** START Page **

Apache Spark Install
[Spark Installation][Spark-install] following hortonworks guidelines to install Spark requires HDFS and Yarn. Install spark in Yarn cluster mode.
Resources:
[Tips and Tricks from Altic Scale][https://www.altiscale.com/blog/tips-and-tricks-for-running-spark-on-hadoop-part-2-2/)
module.exports = header: 'Spark2 Client Install', handler: ({options}) ->
Register
@registry.register 'hconfigure', 'ryba/lib/hconfigure'
@registry.register 'hdfs_mkdir', 'ryba/lib/hdfs_mkdir'
Identities
By default, the "spark" package create the following entries:
cat /etc/passwd | grep spark
spark:x:495:494:Spark:/var/lib/spark:/bin/bash
cat /etc/group | grep spark
spark:x:494:
@system.group header: 'Group', options.group
@system.user header: 'User', options.user
Spark Service Installation
Install the spark and python packages.
@call header: 'Packages', ->
@service
name: 'spark2'
@service
name: 'spark2-python'
## HDFS Layout
status = user_owner = group_owner = null
spark_yarn_jar = options.conf['spark.yarn.jar']
@system.execute
header: 'HDFS Layout'
cmd: mkcmd.hdfs options.hdfs_krb5_user, """
hdfs dfs -mkdir -p /apps/#{options.user.name}
hdfs dfs -chmod 755 /apps/#{options.user.name}
hdfs dfs -put -f /usr/hdp/current/spark-client/lib/spark-assembly-*.jar #{spark_yarn_jar}
hdfs dfs -chown #{options.user.name}:#{options.group.name} #{spark_yarn_jar}
hdfs dfs -chmod 644 #{spark_yarn_jar}
hdfs dfs -put /usr/hdp/current/spark-client/lib/spark-examples-*.jar /apps/#{options.user.name}/spark-examples.jar
hdfs dfs -chown -R #{options.user.name}:#{options.group.name} /apps/#{options.user.name}
"""

** END Page **
** START Given material **

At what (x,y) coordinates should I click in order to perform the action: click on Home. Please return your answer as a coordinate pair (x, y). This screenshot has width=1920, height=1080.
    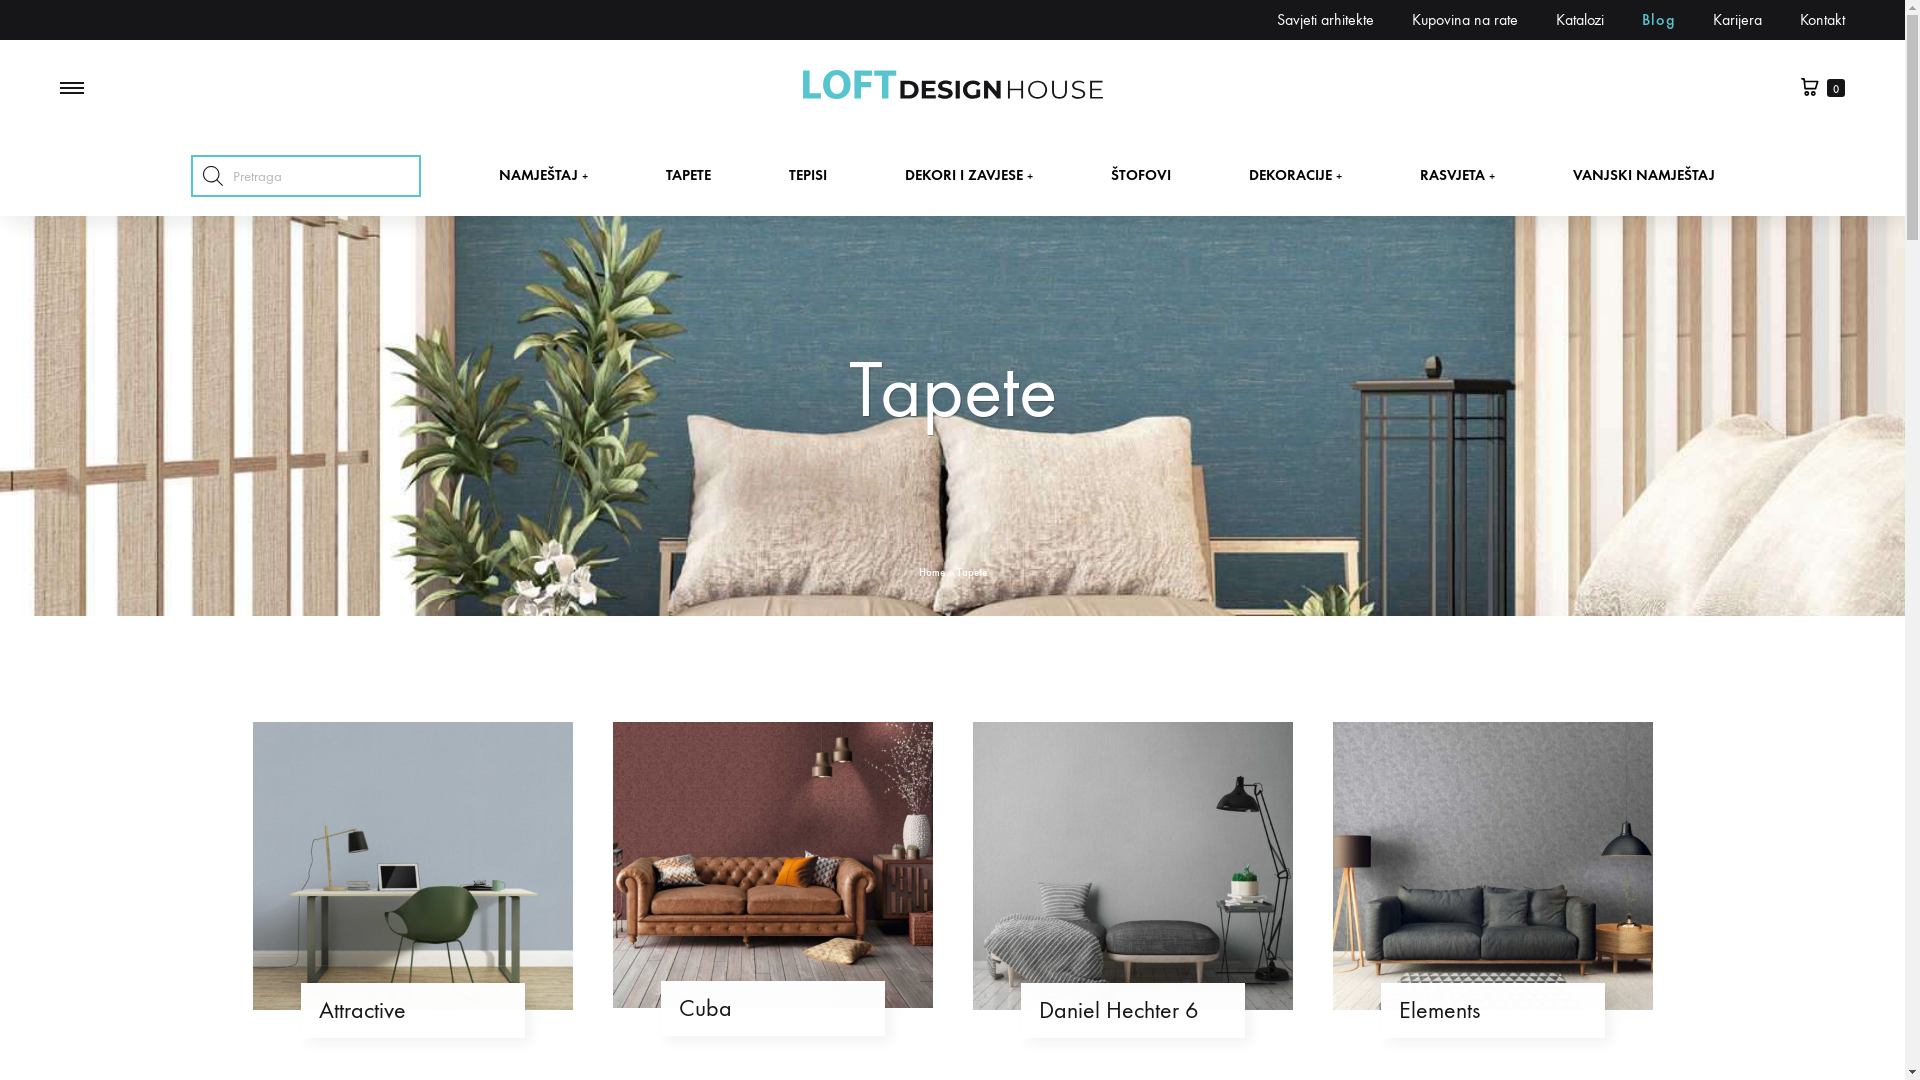
    Looking at the image, I should click on (931, 572).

** END Given material **

**To do:**
1) According to the Spark install page, what does installing Spark under the Hortonworks guidelines require?
2) Please repeat the part of the Spark install page that opens with the words containing "module.exports = header: 'Spark2" and closes with "and python packages.".
3) Carry on the Spark install page from where it stops.

**Answer list:**
1) HDFS and Yarn.

2)
module.exports = header: 'Spark2 Client Install', handler: ({options}) ->
Register
@registry.register 'hconfigure', 'ryba/lib/hconfigure'
@registry.register 'hdfs_mkdir', 'ryba/lib/hdfs_mkdir'
Identities
By default, the "spark" package create the following entries:
cat /etc/passwd | grep spark
spark:x:495:494:Spark:/var/lib/spark:/bin/bash
cat /etc/group | grep spark
spark:x:494:
@system.group header: 'Group', options.group
@system.user header: 'User', options.user
Spark Service Installation
Install the spark and python packages.

3)
Spark Worker events log dir
@hdfs_mkdir
target: "/user/#{options.user.name}"
mode: 0o0755
user: options.user.name
group: options.group.name
krb5_user: options.hdfs_krb5_user
@hdfs_mkdir
target: options.conf['spark.eventLog.dir']
mode: 0o1777
user: options.user.name
group: options.group.name
krb5_user: options.hdfs_krb5_user
SSL
Installs SSL certificates for spark. At the moment of this writing, Spark supports SSL Only in akka mode and fs mode ( file sharing and date streaming). The web ui does not support SSL.
SSL must be configured on each node and configured for each component involved in communication using the particular protocol.
@call
header: 'JKS Keystore'
if: -> options.conf['spark.ssl.enabled'] is 'true'
, ->
@java.keystore_add
header: 'SSL'
keystore: options.conf['spark.ssl.keyStore']
storepass: options.conf['spark.ssl.keyStorePassword']
key: options.ssl.key.source
cert: options.ssl.cert.source
keypass: options.conf['spark.ssl.keyPassword']
name: options.ssl.key.name
local: options.ssl.key.local
@java.keystore_add
keystore: options.conf['spark.ssl.keyStore']
storepass: options.conf['spark.ssl.keyStorePassword']
caname: 'hadoop_root_ca'
cacert: options.ssl.cacert.source
local: options.ssl.cacert.local
@java.keystore_add
header: 'JKS Truststore'
keystore: options.conf['spark.ssl.trustStore']
storepass: options.conf['spark.ssl.trustStorePassword']
caname: 'hadoop_root_ca'
cacert: options.ssl.cacert.source
local: options.ssl.cacert.local
Configuration files
Configure en environment file /etc/spark/conf/spark-env.sh and /etc/spark/conf/spark-defaults.conf Set the version of the hadoop cluster to the latest one. Yarn cluster mode supports starting to 2.2.2-4 Set Spark configuration variables The spark.logEvent.enabled property is set to true to enable the log to be available after the job has finished (logs are only available in yarn-cluster mode).
@call header: 'Configure', ->
hdp_current_version = null
@system.execute
cmd: "hdp-select versions | tail -1"
, (err, {status, stdout, stderr}) ->
return err if err
hdp_current_version = stdout.trim() if status
options.conf['spark.driver.extraJavaOptions'] ?= "-Dhdp.version=#{hdp_current_version}"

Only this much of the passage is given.